#### [Record excerpts]

━━━━━━━━━━

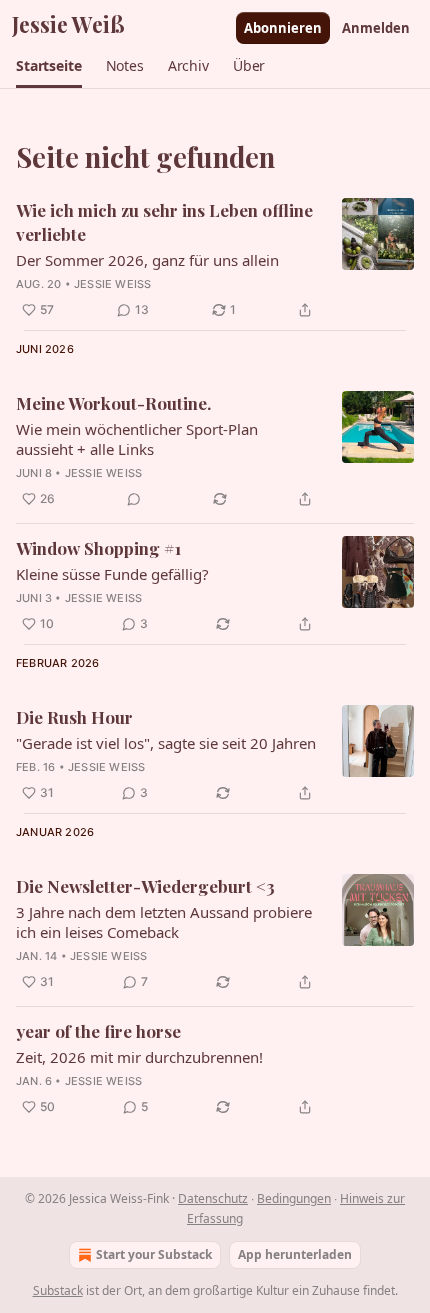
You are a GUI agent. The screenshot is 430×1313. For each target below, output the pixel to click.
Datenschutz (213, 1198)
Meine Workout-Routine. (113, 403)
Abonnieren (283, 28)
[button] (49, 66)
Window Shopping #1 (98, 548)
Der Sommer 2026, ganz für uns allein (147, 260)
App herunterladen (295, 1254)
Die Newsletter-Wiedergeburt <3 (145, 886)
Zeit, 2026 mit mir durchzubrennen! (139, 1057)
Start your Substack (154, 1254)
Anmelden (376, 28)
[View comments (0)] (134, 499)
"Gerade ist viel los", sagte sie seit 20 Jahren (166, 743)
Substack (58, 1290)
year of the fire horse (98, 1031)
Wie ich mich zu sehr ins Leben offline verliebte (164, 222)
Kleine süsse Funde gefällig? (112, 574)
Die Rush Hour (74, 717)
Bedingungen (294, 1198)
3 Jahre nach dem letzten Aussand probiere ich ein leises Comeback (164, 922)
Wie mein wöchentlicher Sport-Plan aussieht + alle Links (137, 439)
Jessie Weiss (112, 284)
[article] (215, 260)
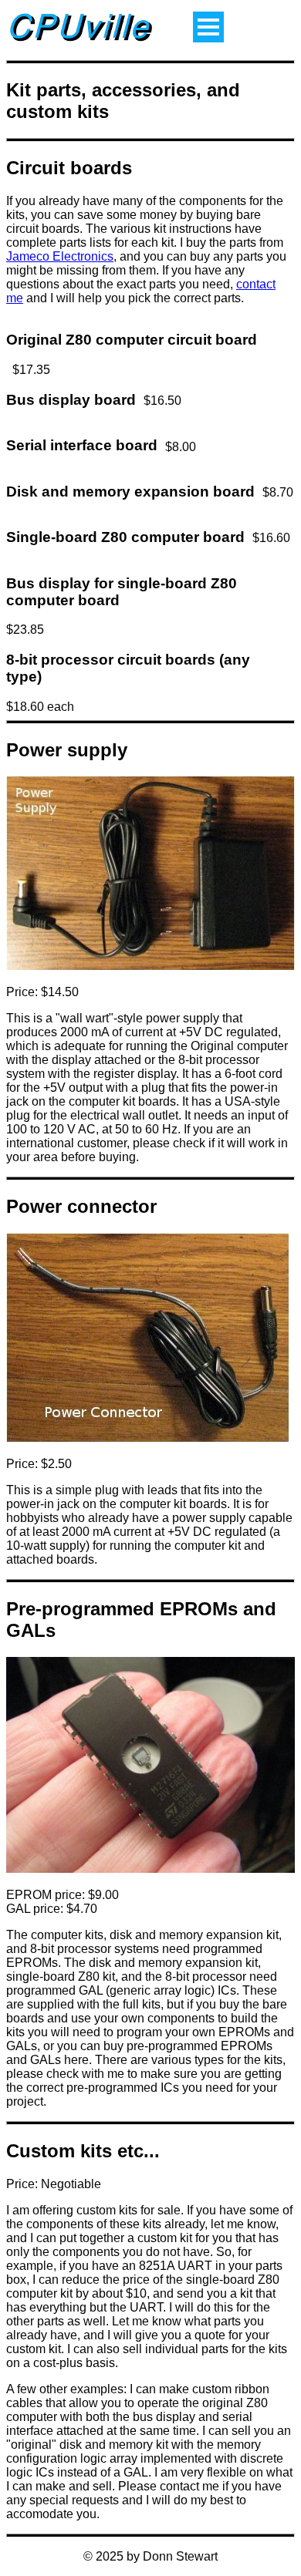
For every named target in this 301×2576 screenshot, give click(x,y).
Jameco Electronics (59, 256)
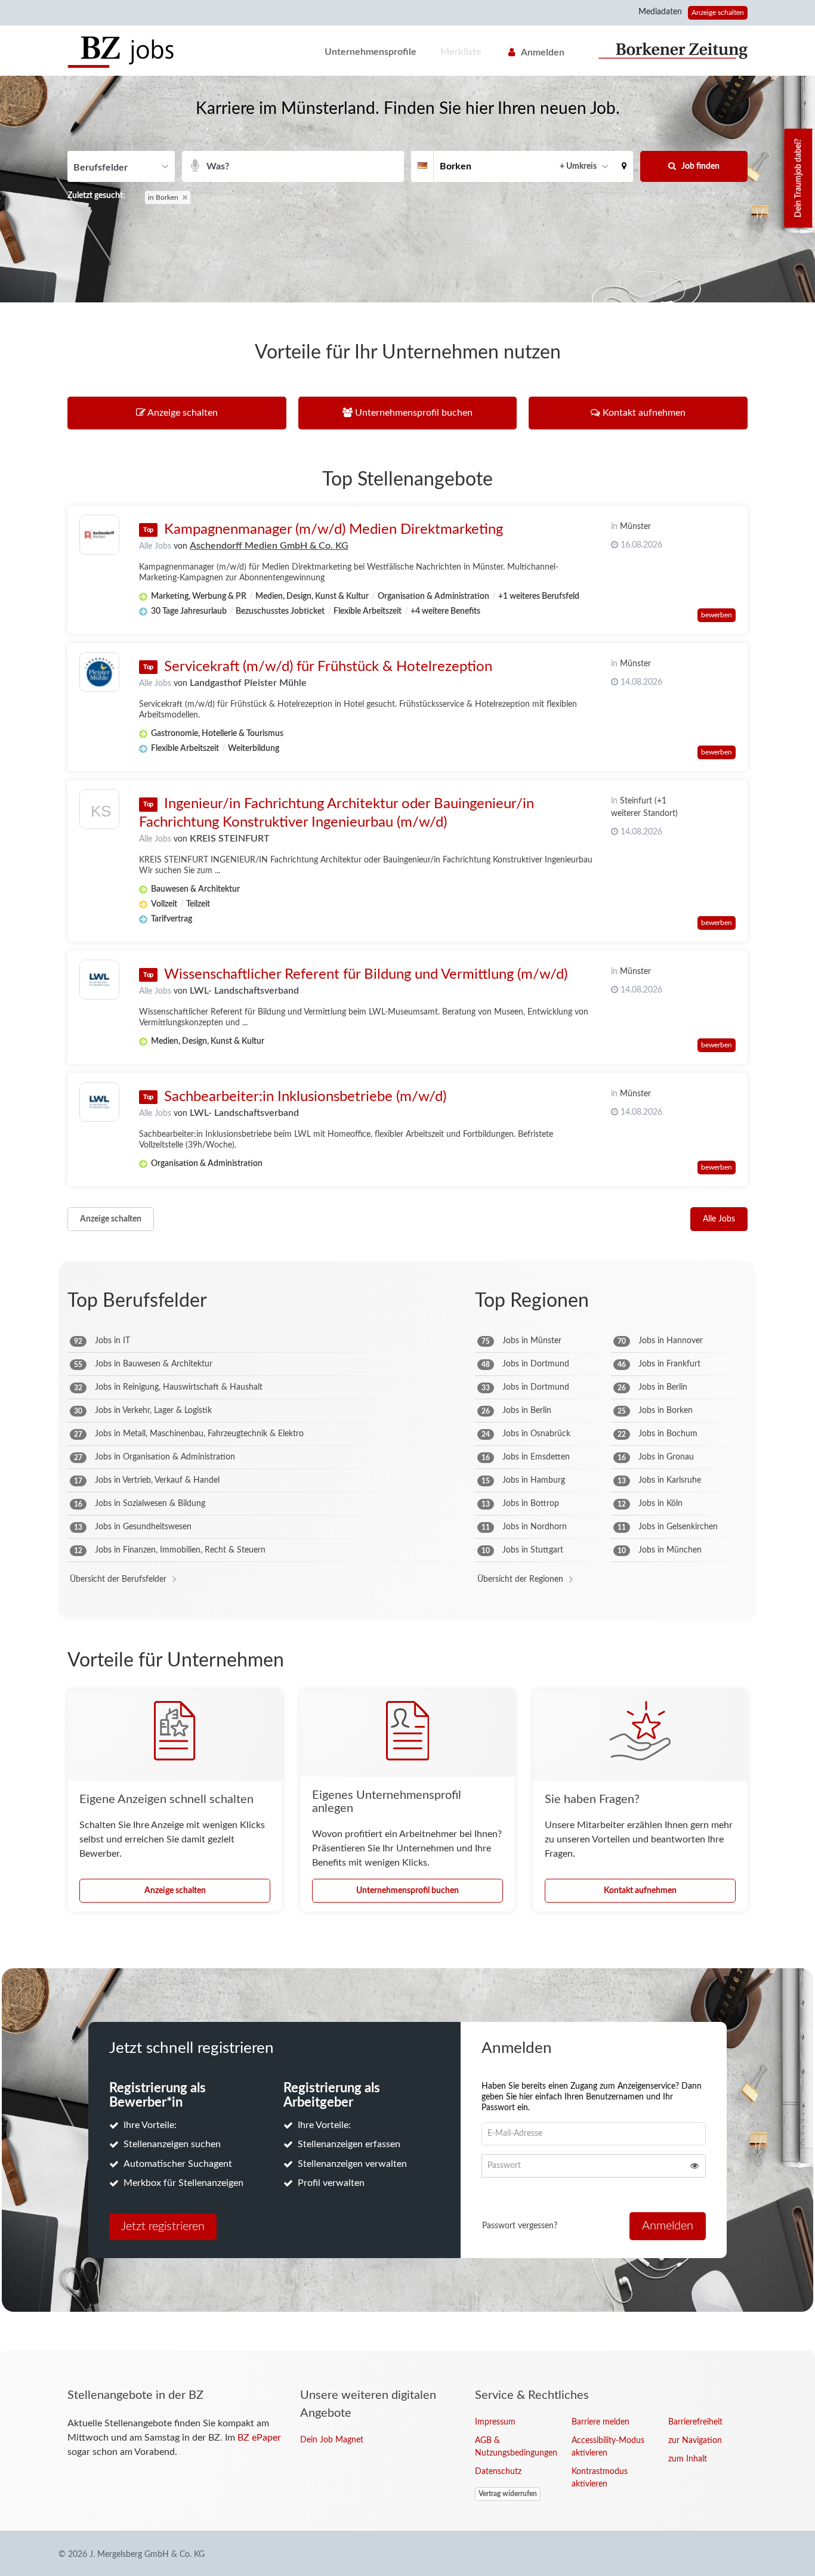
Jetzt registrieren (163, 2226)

━━━━━━━━━━

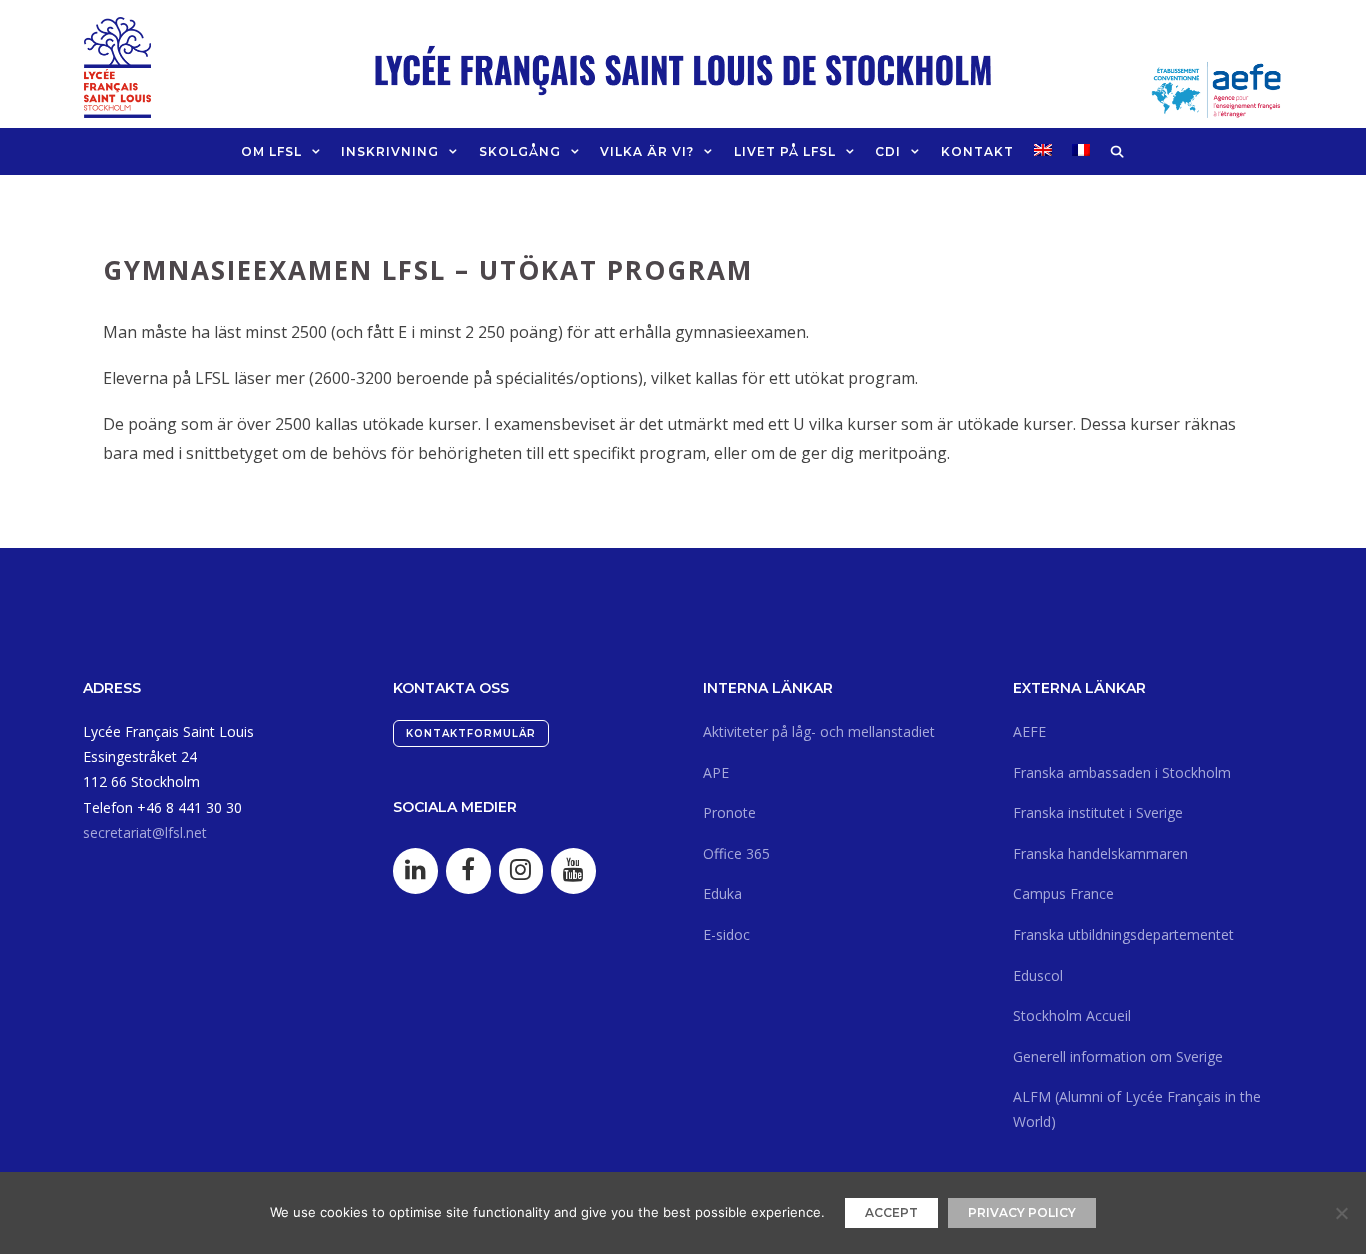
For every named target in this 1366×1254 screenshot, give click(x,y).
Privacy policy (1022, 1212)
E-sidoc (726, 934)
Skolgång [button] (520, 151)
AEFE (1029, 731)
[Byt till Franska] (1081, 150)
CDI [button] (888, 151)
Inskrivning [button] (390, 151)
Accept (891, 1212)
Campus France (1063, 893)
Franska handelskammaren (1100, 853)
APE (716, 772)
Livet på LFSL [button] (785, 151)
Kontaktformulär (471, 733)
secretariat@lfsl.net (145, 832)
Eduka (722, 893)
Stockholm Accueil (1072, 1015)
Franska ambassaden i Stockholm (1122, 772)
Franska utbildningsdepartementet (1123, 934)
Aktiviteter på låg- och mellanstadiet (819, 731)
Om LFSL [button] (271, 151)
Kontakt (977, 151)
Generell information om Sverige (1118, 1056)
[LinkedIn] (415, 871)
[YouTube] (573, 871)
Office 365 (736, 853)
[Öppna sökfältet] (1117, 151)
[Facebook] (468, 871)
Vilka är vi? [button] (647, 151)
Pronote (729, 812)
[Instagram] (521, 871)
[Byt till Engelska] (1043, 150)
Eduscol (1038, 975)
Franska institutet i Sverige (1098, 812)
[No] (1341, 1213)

━━━━━━━━━━

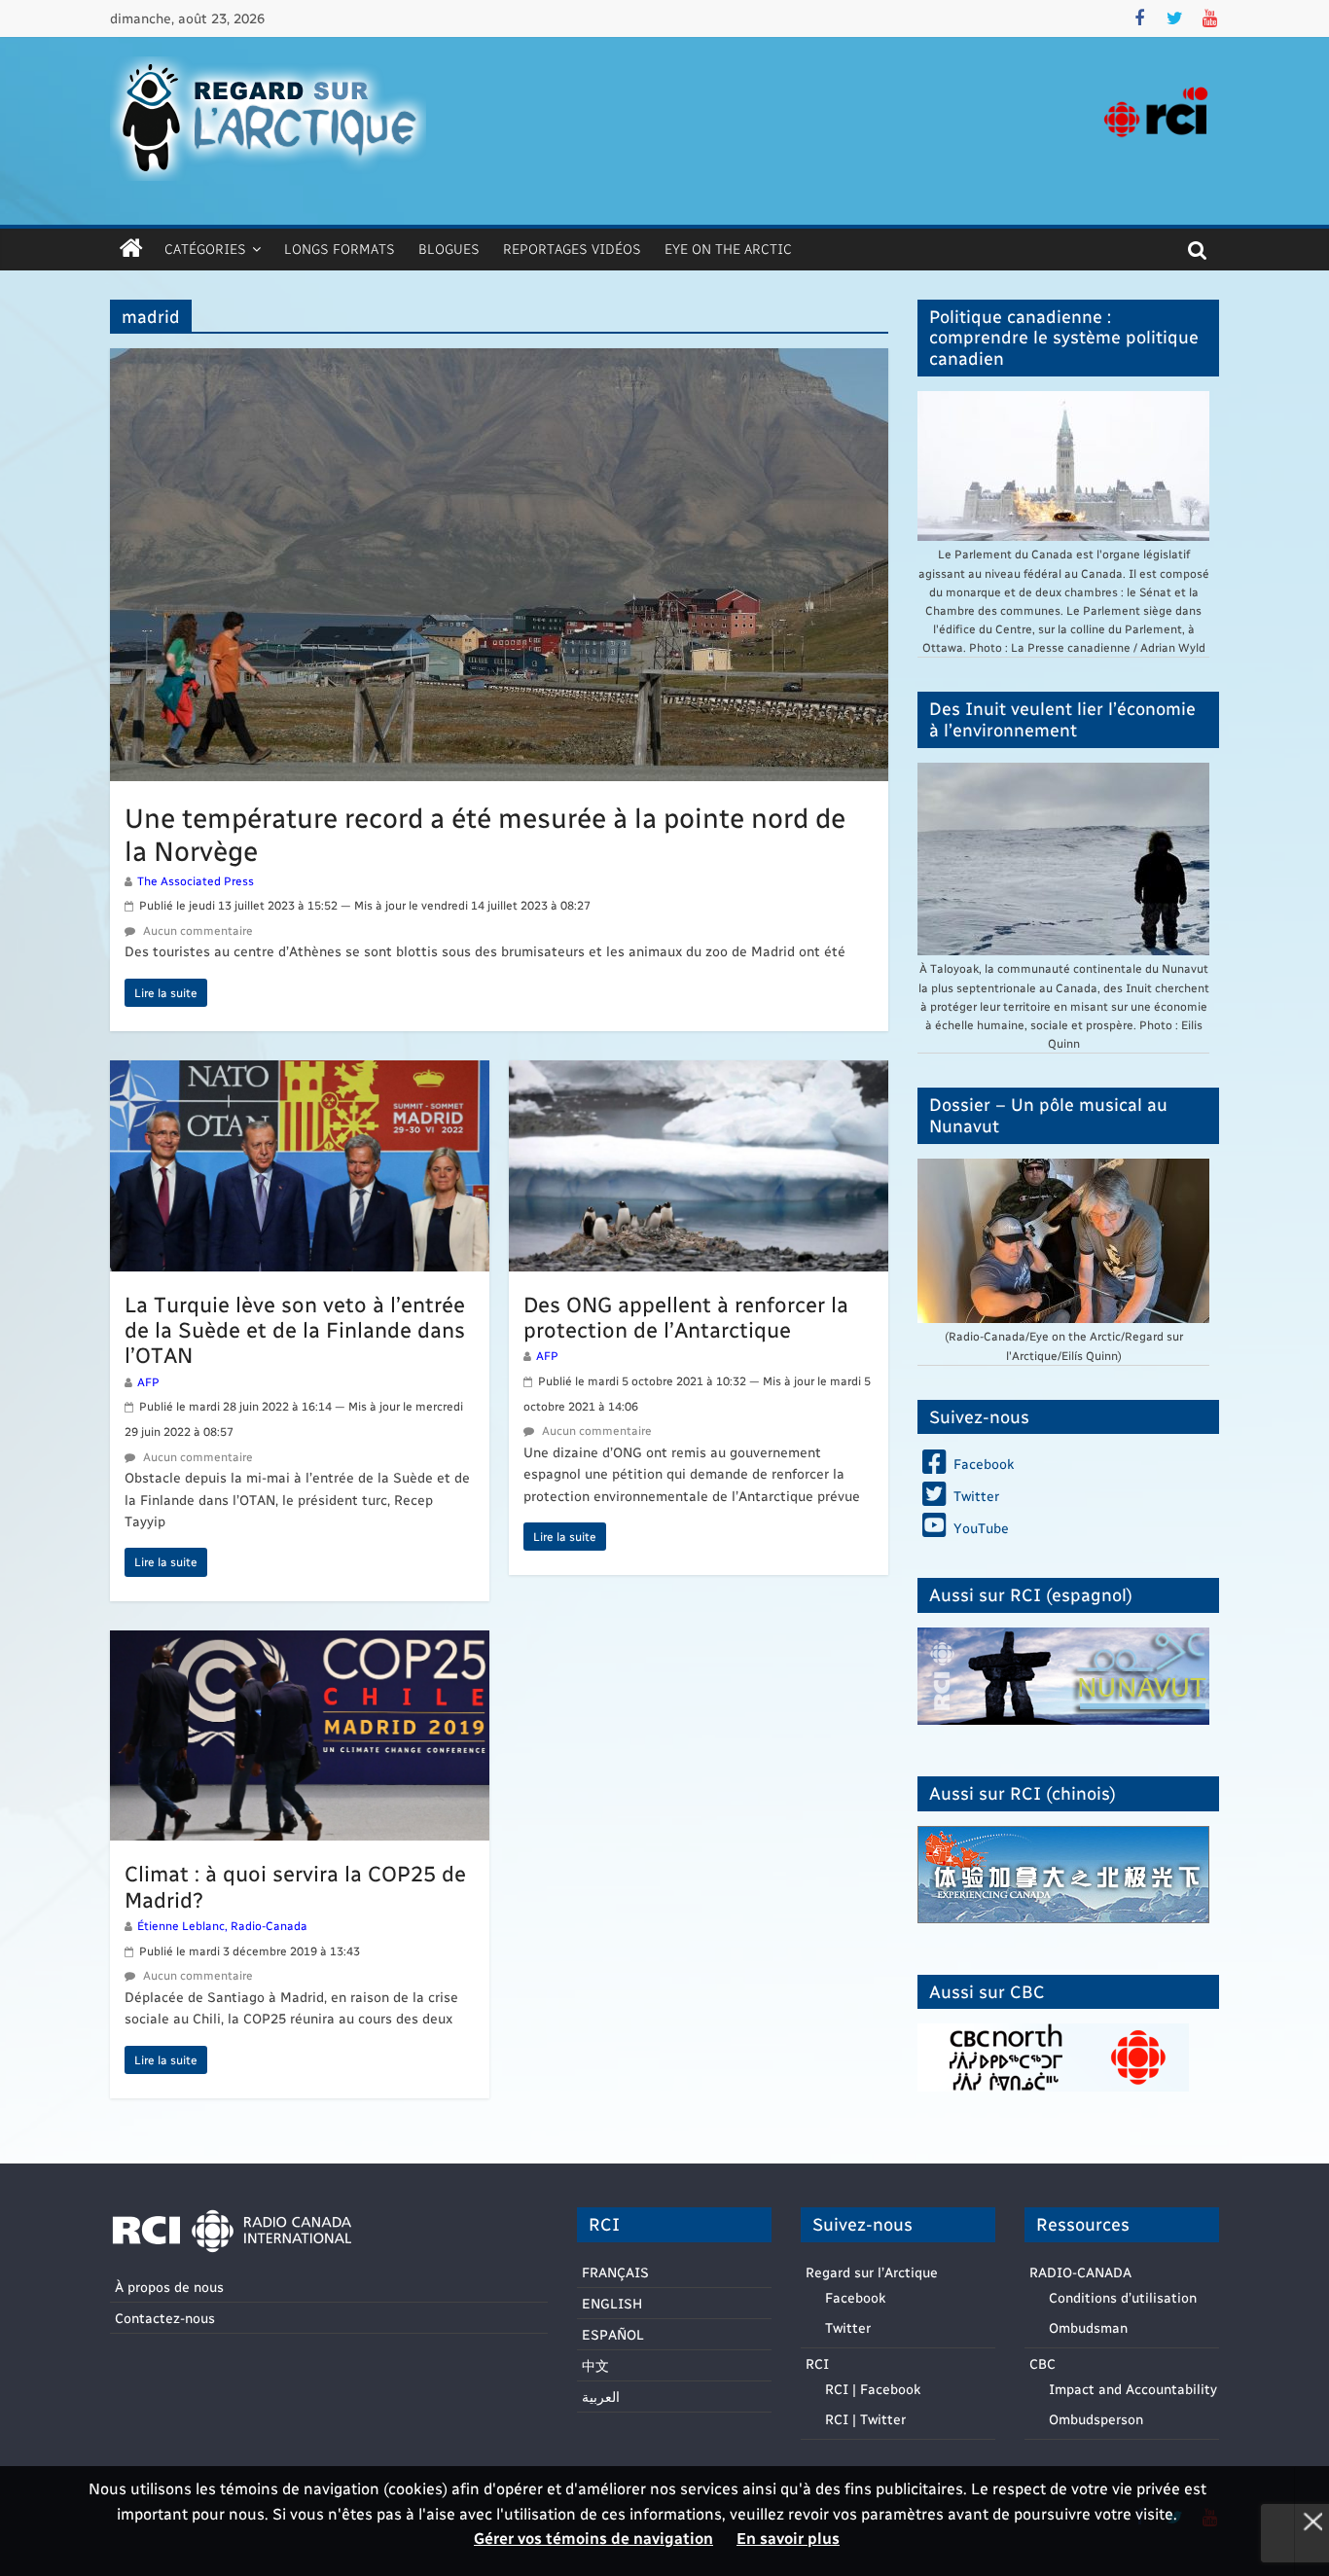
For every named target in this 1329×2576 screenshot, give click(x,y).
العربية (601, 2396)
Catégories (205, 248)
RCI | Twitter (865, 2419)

━━━━━━━━━━

#### [Exercise prompt]
Go to the line with "For every named target in this 1366×1254" in the entries above and repeat every line from there through the line with "[No] (1341, 1213)", exactly and with no other text.

#### [Written reply]
For every named target in this 1366×1254 screenshot, give click(x,y).
Privacy policy (1022, 1212)
E-sidoc (726, 934)
Skolgång [button] (520, 151)
AEFE (1029, 731)
[Byt till Franska] (1081, 150)
CDI [button] (888, 151)
Inskrivning [button] (390, 151)
Accept (891, 1212)
Campus France (1063, 893)
Franska handelskammaren (1100, 853)
APE (716, 772)
Livet på LFSL [button] (785, 151)
Kontaktformulär (471, 733)
secretariat@lfsl.net (145, 832)
Eduka (722, 893)
Stockholm Accueil (1072, 1015)
Franska ambassaden i Stockholm (1122, 772)
Franska utbildningsdepartementet (1123, 934)
Aktiviteter på låg- och mellanstadiet (819, 731)
Om LFSL [button] (271, 151)
Kontakt (977, 151)
Generell information om Sverige (1118, 1056)
[LinkedIn] (415, 871)
[YouTube] (573, 871)
Office 365 (736, 853)
[Öppna sökfältet] (1117, 151)
[Facebook] (468, 871)
Vilka är vi? [button] (647, 151)
Pronote (729, 812)
[Instagram] (521, 871)
[Byt till Engelska] (1043, 150)
Eduscol (1038, 975)
Franska institutet i Sverige (1098, 812)
[No] (1341, 1213)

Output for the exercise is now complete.